Data records:
------------------------------------

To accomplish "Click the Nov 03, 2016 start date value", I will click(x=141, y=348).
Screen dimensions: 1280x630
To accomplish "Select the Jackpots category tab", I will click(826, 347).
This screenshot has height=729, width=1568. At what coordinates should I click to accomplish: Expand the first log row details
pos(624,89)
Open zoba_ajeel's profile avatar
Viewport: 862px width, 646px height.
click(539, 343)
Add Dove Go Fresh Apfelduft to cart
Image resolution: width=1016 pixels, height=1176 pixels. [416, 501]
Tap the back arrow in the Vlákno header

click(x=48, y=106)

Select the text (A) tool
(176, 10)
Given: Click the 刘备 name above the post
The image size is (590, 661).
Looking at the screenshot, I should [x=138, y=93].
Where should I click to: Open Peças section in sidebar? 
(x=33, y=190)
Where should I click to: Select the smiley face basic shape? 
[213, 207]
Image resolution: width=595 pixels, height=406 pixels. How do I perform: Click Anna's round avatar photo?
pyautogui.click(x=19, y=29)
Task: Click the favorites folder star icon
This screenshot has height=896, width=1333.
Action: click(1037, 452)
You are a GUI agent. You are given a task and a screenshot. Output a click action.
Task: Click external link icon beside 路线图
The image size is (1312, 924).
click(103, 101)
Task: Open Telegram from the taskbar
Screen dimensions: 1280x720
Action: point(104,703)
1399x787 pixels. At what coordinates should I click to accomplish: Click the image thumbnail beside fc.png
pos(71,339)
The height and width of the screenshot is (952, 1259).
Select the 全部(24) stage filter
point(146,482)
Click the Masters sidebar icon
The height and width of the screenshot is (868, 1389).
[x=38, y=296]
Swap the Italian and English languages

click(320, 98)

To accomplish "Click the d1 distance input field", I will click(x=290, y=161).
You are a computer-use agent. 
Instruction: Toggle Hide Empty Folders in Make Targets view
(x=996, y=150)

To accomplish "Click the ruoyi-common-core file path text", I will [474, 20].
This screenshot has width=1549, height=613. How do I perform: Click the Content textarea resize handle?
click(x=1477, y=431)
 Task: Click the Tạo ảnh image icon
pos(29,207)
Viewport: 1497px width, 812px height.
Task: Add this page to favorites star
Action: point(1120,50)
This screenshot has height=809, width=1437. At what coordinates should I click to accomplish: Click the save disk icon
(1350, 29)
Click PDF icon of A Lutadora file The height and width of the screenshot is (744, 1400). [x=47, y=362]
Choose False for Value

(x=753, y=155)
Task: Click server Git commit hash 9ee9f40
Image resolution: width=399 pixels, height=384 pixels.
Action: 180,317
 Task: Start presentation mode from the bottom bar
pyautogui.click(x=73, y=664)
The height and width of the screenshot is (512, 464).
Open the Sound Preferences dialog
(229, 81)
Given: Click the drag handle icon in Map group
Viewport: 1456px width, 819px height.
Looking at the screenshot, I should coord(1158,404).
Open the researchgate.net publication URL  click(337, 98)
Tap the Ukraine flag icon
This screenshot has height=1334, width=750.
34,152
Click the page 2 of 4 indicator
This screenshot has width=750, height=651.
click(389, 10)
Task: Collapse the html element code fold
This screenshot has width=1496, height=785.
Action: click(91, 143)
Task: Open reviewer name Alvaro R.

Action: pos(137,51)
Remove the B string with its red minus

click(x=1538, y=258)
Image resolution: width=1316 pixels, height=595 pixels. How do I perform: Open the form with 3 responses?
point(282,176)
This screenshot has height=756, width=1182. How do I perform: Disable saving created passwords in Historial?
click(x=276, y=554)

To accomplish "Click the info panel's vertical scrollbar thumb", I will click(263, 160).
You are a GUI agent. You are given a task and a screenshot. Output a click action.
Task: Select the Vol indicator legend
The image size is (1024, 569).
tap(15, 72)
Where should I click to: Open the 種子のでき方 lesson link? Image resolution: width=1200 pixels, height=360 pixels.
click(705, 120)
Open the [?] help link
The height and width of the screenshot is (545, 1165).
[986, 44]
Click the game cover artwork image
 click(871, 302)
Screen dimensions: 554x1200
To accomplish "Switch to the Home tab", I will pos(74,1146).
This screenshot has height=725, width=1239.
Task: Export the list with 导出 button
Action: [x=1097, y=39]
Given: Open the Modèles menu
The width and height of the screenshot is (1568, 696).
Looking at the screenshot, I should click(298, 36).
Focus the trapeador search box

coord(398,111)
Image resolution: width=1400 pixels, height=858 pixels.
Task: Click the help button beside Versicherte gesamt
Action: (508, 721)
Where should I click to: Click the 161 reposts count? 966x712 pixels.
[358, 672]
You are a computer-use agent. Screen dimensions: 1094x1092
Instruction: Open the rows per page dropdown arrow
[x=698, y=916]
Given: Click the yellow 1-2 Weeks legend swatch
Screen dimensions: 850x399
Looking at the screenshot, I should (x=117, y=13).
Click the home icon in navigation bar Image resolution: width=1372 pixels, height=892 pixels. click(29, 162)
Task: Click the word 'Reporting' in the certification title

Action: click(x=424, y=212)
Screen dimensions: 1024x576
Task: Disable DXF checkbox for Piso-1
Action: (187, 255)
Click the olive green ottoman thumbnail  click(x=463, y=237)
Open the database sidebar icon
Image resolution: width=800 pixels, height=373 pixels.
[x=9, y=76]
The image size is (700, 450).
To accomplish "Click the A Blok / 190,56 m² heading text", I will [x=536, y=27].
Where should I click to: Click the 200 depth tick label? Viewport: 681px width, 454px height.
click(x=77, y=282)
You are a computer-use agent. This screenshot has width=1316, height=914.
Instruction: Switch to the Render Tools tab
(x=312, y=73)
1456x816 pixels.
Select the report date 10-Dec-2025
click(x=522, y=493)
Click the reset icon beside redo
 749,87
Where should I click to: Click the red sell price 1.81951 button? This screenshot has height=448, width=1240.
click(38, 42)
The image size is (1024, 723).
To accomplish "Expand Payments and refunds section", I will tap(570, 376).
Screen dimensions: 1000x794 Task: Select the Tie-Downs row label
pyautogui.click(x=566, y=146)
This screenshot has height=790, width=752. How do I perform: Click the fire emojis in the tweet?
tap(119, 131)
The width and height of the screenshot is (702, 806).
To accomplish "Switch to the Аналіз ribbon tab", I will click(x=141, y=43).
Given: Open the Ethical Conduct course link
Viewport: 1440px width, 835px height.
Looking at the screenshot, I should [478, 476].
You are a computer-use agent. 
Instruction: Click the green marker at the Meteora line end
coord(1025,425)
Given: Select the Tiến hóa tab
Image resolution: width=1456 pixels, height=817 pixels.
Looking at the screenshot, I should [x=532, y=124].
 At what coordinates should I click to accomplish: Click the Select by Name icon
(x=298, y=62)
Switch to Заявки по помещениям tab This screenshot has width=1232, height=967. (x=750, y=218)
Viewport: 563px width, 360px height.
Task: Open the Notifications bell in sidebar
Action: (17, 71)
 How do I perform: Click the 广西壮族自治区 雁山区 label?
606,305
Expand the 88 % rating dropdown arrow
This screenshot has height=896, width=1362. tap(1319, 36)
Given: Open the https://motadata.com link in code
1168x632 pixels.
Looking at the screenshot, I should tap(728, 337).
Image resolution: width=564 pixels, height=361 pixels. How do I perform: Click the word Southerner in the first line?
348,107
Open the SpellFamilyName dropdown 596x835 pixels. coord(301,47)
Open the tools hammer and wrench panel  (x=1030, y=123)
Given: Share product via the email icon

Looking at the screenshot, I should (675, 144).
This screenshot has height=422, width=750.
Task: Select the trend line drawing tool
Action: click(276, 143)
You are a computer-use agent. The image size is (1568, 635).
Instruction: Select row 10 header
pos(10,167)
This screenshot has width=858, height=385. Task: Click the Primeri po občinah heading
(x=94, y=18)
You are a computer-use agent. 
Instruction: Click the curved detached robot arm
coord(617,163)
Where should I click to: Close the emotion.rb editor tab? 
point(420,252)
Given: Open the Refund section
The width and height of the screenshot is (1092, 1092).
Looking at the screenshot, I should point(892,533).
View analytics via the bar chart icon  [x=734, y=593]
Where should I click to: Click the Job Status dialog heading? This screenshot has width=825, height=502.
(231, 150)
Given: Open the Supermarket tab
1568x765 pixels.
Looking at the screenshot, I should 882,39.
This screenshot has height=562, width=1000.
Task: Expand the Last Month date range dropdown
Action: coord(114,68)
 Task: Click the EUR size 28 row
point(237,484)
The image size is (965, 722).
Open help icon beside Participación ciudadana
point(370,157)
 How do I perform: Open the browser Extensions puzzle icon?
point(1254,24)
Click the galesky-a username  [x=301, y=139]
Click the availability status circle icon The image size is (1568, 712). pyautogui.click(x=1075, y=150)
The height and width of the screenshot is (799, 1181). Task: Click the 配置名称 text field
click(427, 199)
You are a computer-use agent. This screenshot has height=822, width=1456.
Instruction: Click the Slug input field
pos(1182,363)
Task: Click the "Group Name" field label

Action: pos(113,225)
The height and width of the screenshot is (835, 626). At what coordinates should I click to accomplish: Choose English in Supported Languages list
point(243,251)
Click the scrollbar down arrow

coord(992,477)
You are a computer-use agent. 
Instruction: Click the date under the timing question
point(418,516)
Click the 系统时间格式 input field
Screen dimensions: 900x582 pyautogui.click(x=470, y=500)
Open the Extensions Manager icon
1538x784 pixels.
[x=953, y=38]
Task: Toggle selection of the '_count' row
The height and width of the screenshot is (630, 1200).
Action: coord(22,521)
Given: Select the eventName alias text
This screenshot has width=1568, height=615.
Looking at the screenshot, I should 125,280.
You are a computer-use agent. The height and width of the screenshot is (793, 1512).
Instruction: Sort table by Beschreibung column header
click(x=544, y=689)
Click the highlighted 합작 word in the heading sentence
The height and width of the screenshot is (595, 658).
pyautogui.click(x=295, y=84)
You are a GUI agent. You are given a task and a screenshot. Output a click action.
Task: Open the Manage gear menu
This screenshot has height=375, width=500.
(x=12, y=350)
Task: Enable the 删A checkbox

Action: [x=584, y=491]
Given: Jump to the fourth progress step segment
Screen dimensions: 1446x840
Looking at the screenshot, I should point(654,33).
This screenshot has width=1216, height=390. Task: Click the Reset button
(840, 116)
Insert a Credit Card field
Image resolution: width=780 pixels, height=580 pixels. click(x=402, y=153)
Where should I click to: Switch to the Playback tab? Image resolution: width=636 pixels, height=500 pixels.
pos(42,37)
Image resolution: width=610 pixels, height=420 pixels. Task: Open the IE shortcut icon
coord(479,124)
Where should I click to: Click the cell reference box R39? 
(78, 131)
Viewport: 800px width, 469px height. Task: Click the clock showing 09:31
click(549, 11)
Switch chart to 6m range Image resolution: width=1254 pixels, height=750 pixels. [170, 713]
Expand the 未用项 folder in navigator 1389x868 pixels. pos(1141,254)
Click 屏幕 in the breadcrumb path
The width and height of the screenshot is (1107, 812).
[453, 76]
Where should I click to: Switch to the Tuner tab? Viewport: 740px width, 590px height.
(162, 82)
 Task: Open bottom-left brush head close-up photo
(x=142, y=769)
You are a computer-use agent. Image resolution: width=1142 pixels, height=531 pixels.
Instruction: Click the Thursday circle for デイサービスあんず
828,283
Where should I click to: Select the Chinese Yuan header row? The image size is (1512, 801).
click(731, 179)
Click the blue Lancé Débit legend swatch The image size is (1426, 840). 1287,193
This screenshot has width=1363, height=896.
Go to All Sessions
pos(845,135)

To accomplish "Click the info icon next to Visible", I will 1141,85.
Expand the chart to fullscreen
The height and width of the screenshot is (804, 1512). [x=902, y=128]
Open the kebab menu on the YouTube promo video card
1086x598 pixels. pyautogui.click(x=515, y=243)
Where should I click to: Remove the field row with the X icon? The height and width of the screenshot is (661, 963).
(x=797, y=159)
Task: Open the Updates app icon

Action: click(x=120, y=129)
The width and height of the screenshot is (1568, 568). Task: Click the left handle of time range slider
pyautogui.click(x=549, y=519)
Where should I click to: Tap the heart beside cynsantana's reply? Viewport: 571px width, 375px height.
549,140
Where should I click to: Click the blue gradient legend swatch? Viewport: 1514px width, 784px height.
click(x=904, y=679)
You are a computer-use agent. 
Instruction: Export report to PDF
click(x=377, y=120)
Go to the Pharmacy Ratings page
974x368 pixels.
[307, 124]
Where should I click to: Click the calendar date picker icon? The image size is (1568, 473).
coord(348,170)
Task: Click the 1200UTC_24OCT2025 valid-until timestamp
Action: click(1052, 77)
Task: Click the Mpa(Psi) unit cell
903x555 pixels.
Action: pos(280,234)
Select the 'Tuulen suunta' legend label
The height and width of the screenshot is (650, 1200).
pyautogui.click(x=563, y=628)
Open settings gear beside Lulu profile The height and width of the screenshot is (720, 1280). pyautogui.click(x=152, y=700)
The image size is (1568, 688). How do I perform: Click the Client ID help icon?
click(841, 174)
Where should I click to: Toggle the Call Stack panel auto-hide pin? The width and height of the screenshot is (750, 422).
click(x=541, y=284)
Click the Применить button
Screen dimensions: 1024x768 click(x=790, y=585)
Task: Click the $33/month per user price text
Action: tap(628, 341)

------------------------------------

Return each line among the entries that holds the word "info".

• **TASK RESULT**
To accomplish "Click the info panel's vertical scrollbar thumb", I will click(263, 160).
To accomplish "Click the info icon next to Visible", I will 1141,85.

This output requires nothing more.